48Dragon&Dracula ◆HOMU.DM5Ns:2025/08/15(金) 23:07:03 ID:w6YUILfk0

 ◇


 時は遡る。
 これはまったくの余談であり、しかし未来に関わるかもしれない。
 猫の尾が何本あったのかを見逃してしまうような、些細な分岐点だ。

 
「グハッ……ウオオオオ!?」

 衝撃。壊音。閃光。
 地下通路の洞穴で起きた兇変にフレイザードは身体を回してもんどり打った。
 爆風はない。巨大な何かが通り過ぎ、着弾地はおろか通過した空気をも消滅して生まれた真空が生んだ突風だ。
 
 認識が追いつかない。何が起きたか把握できない。
 白貌のランサーとの戦いに集中して、頭の上から墜ちてくる白滅がフレイザードの目には入らなかった。
 それだけ意識を注がなければならない強敵だった。そうしなければ光が来るより先にたちまち物言わぬ土塊に分解されていたろう。
 そして傾けていたから、直上の砲撃への対応が一手分遅れてしまった。
 もう一手、ランサーの退避を怪訝に思い周囲の警戒を高めていなければ、上半身が消し飛ばされていた。即死しなかっただけでもまだ運がいい方だ。

「ぐ……くそ、何だってんだ───」

 禁呪法生命の頭部に脳は詰まってはない。重要な機関は胸の核(コア)のみ。脳震盪は概念からしてない。
 すぐに混乱から復帰し、状況を把握をしようと立ち上がる。
 立ち上がろうと、した。

「……あ?」

 視座が持ち上がらない。
 待てども体は地面に横たわったまま、フレイザードの意に反して沈黙を貫いている。
 腰から上は自由に動くのだ。胴も指も、そこは肉眼でしっかりと確認できている。
 
「なんだオイ、なんなんだこりゃあ」

 では、土埃が晴れた下半身は。
 
「脚が……俺の両脚がぁあああああ!?」

 我が目を疑う惨状に怪物の大口が裂けんばかりに開く。
 炎と氷の岩石で出来たフレイザードの両脚は、消失している。
 脚の付け根、腿から下をごっそりと抉られ、赤子より短い下肢が晒された。
 
 ……禁呪法生命は痛覚が鈍い。
 外法で造られた贋作の生命の弊害か、戦闘用の兵器として割り切った運用か。
 痛みで判断を間違えない能力は、確かに兵には有用であるように思える。
 しかし感覚の鈍さとは、異常を検知する機能も失わせていることと抱き合わせだ。
 体の不調、状態の故障を把握できないまま行動する。
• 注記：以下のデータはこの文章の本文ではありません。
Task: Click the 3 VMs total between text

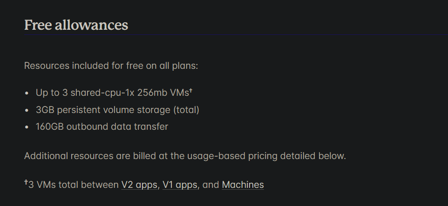Action: pyautogui.click(x=74, y=185)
それは生命どころか道具としてすら完全に壊れている。
 そして異常の気づきの遅れとは、得てしてこうした未曾有の事態が起きた際に、続けざまに二次被害を引き起こす。
 
「は、待て、待て待て」
 
 消滅の爆撃は下層の岩盤を穿って大穴を作った。なので外の様子を地下からでも容易に窺える。
 倒れたままのフレイザードでも、それははっきりと目に映った。
 世界の終わりを見せられているような光景。空を切り裂いて走る流星の一条が、この穴の位置に向けて方向転換したのを。
 
「待てよオイィィ!?」
 
 死にかけの魔物に止めを指すべく再び振るわれる銀の鉄槌。
 脚は再生を始めてる。核させあれば魔力で肉体は幾らでも復元できる。
 ───無理だ。間に合わない。損壊箇所は切断や粉砕でなく消滅だ。相当する部位を新しく生産しなければならない。秒単位で終える範囲を超えている。
 唯一取り得る策、全身を分解させて移動できる弾岩爆花散は、広大な面攻撃の前では用をなさない。核も巻き込まれて諸共に抹消だ。